TASK DETAILS: Pick out each line below containing "Open".

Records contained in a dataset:
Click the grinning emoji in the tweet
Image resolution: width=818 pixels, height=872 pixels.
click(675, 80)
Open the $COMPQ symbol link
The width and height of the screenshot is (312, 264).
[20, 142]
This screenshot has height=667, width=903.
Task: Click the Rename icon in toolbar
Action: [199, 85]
==
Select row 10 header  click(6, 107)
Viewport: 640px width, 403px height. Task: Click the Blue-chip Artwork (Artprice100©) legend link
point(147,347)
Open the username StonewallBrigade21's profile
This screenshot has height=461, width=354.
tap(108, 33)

ANSWER SPACE:
Open the $COMPQ symbol link
Open the username StonewallBrigade21's profile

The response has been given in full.